STORED RECORDS:
++++
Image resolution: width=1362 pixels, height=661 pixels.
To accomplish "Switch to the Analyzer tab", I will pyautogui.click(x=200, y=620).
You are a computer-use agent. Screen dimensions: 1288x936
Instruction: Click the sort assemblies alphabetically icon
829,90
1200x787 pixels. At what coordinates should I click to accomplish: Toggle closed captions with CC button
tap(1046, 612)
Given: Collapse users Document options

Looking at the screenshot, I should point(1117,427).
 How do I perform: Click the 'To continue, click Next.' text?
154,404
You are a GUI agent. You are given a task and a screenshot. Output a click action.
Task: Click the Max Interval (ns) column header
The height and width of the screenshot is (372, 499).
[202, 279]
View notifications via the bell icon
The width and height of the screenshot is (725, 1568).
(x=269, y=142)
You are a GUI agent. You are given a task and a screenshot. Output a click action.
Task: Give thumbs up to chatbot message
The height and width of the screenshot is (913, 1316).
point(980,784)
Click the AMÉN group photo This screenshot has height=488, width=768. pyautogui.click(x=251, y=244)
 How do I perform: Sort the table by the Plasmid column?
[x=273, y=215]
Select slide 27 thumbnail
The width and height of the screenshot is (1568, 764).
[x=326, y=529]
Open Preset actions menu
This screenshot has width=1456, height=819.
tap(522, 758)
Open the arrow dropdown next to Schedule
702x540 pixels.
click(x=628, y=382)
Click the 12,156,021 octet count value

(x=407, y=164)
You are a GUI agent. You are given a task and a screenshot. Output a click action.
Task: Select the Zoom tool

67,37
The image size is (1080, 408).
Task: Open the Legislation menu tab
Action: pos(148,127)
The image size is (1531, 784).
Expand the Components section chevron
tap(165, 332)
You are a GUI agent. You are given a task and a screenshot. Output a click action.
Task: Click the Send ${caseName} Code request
++++
DIRECTIVE: Reproduce all of the data above, substituting "interface agent" for each occurrence of "GUI agent" and leaving everything else unchanged.

EXERCISE OUTPUT:
Image resolution: width=1362 pixels, height=661 pixels.
To accomplish "Switch to the Analyzer tab", I will pyautogui.click(x=200, y=620).
You are a computer-use agent. Screen dimensions: 1288x936
Instruction: Click the sort assemblies alphabetically icon
829,90
1200x787 pixels. At what coordinates should I click to accomplish: Toggle closed captions with CC button
tap(1046, 612)
Given: Collapse users Document options

Looking at the screenshot, I should point(1117,427).
 How do I perform: Click the 'To continue, click Next.' text?
154,404
You are a interface agent. You are given a task and a screenshot. Output a click action.
Task: Click the Max Interval (ns) column header
The height and width of the screenshot is (372, 499).
[202, 279]
View notifications via the bell icon
The width and height of the screenshot is (725, 1568).
(x=269, y=142)
You are a interface agent. You are given a task and a screenshot. Output a click action.
Task: Give thumbs up to chatbot message
The height and width of the screenshot is (913, 1316).
point(980,784)
Click the AMÉN group photo This screenshot has height=488, width=768. pyautogui.click(x=251, y=244)
 How do I perform: Sort the table by the Plasmid column?
[x=273, y=215]
Select slide 27 thumbnail
The width and height of the screenshot is (1568, 764).
[x=326, y=529]
Open Preset actions menu
This screenshot has width=1456, height=819.
tap(522, 758)
Open the arrow dropdown next to Schedule
702x540 pixels.
click(x=628, y=382)
Click the 12,156,021 octet count value

(x=407, y=164)
You are a interface agent. You are given a task and a screenshot. Output a click action.
Task: Select the Zoom tool

67,37
The image size is (1080, 408).
Task: Open the Legislation menu tab
Action: pos(148,127)
The image size is (1531, 784).
Expand the Components section chevron
tap(165, 332)
You are a interface agent. You are given a task and a screenshot. Output a click action.
Task: Click the Send ${caseName} Code request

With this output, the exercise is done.